# SELECTED EXTRACT start

Canada’s consumer prices and factory sales accelerated less than economists expected, government figures showed, giving Bank of Canada Governor Mark Carney room to honor his pledge to keep interest rates at a record low through June.

Consumer prices rose 1.3 percent in December from a year ago and fell 0.3 percent from November, Statistics Canada said today in Ottawa. Factory sales rose 0.1 percent in November. Economists predicted year-over-year inflation of 1.6 percent and that factory sales would rise 0.7 percent.

The bank yesterday kept its benchmark interest rate at a record low 0.25 percent and repeated the plan to keep it there through June unless the outlook for prices veers from its forecast. The bank also said that “considerable excess supply remains” and inflation won’t return to policy makers’ 2 percent target until the third quarter of next year.

The inflation report “gives the bank ammunition to keep interest rates low later into this year,” said Sal Guatieri, a senior economist at BMO Capital Markets in Toronto. “For the Bank of Canada, this report underscores the lack of inflation pressure in the economy.”

# SELECTED EXTRACT end
# DATA LINES start

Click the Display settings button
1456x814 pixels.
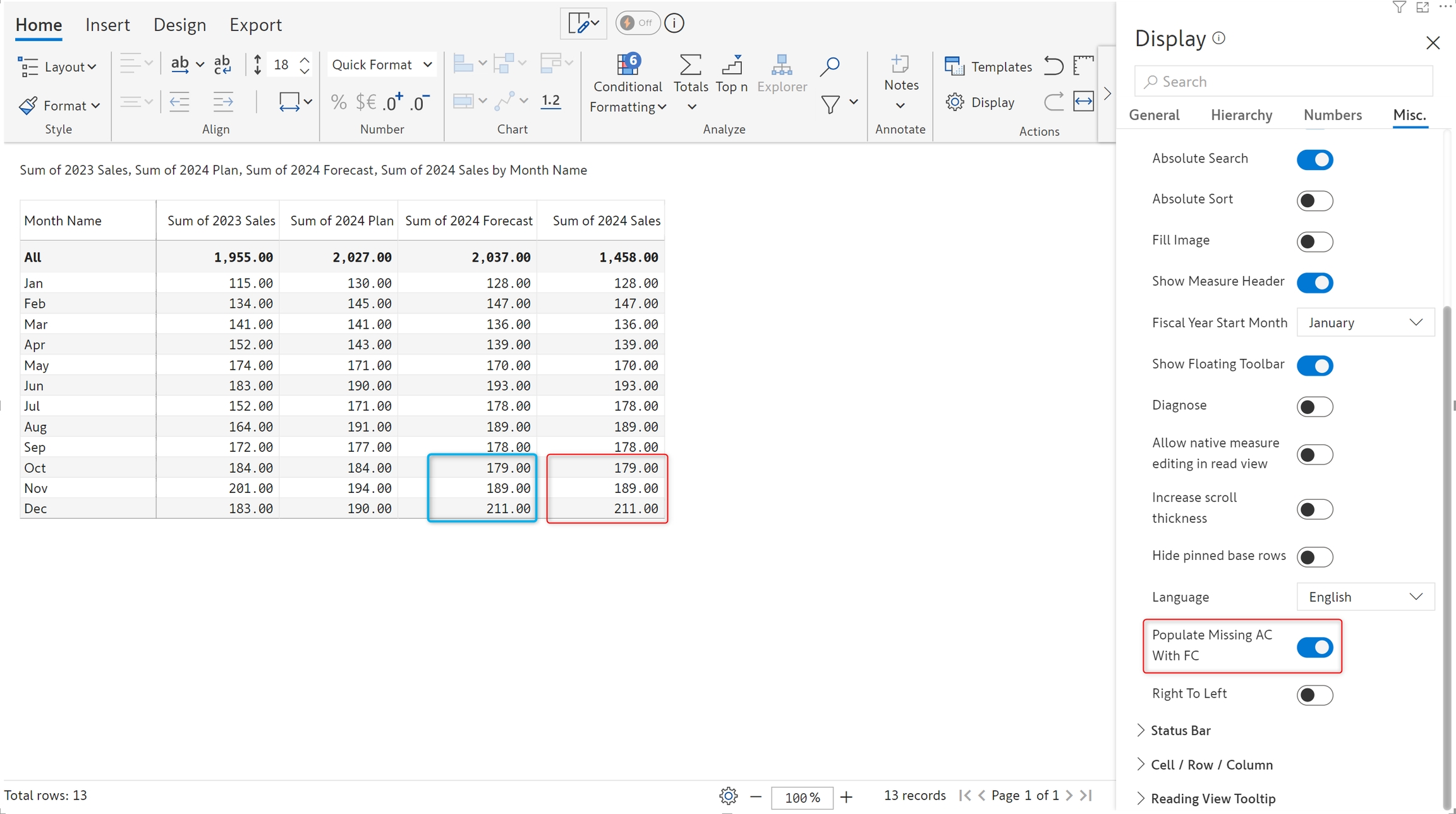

# DATA LINES end

BRIEF A — Check each statement against the article on Canadian inflation and say yes or no, quoting the words that decide it: (i) Consumer prices rose 1.3 percent in December from a year earlier. (ii) Economists had forecast a 0.1 percent rise in factory sales. (iii) The bank raised its benchmark interest rate.
BRIEF B — According to the article on Canadian inflation, when will inflation return to the 2 percent target?
BRIEF C — Resume the article on Canadian inflation and factory sales from its final sentence.

TASK ANSWER A —
(i) Yes: "Consumer prices rose 1.3 percent in December from a year ago"
(ii) No: "factory sales would rise 0.7 percent"
(iii) No: "kept its benchmark interest rate at a record low 0.25 percent"

TASK ANSWER B — Not until the third quarter of next year.

TASK ANSWER C —
The Canadian dollar weakened after the data were released. It fell 1.5 percent to C$1.0470 per U.S. dollar at 4 p.m. in Toronto, from C$1.0314 yesterday. The yield on the October overnight index swap, a gauge of what investors predict the Bank of Canada’s key rate will be in that month, fell to 0.37 percent from 0.38 percent yesterday.

Stronger Dollar

The Canadian dollar has increased 21 percent against its U.S. counterpart over the past year. The strong currency and weak U.S. demand may slow the country’s recovery from a recession, the central bank said yesterday.

The gain in factory sales for November came as energy and chemicals gained while transportation shipments declined, Statistics Canada said today. Factory sales were 10 percent below the year-earlier month, Statistics Canada said. Unfilled orders fell 1.4 percent to C$51.5 billion, the lowest since March 2007.

“The strong domestic currency and weak demand for our products is going to lead to slower sales growth” over the next few quarters, said Ian Pollick, an economics strategist at TD Securities in Toronto, who said he does not expect the bank to raise its policy rate before the fourth quarter of this year. “There is really soft inflation pressure in the economy due to the amount of slack.”

The dollar’s rise also holds down inflation by making imported goods such as fresh fruit cheaper.

‘Modest Deflation’

“We actually anticipate modest at least deflation for the next quarter,” Bill McEwan, president of the Sobeys Inc. grocery-store chain, said on a conference call last month.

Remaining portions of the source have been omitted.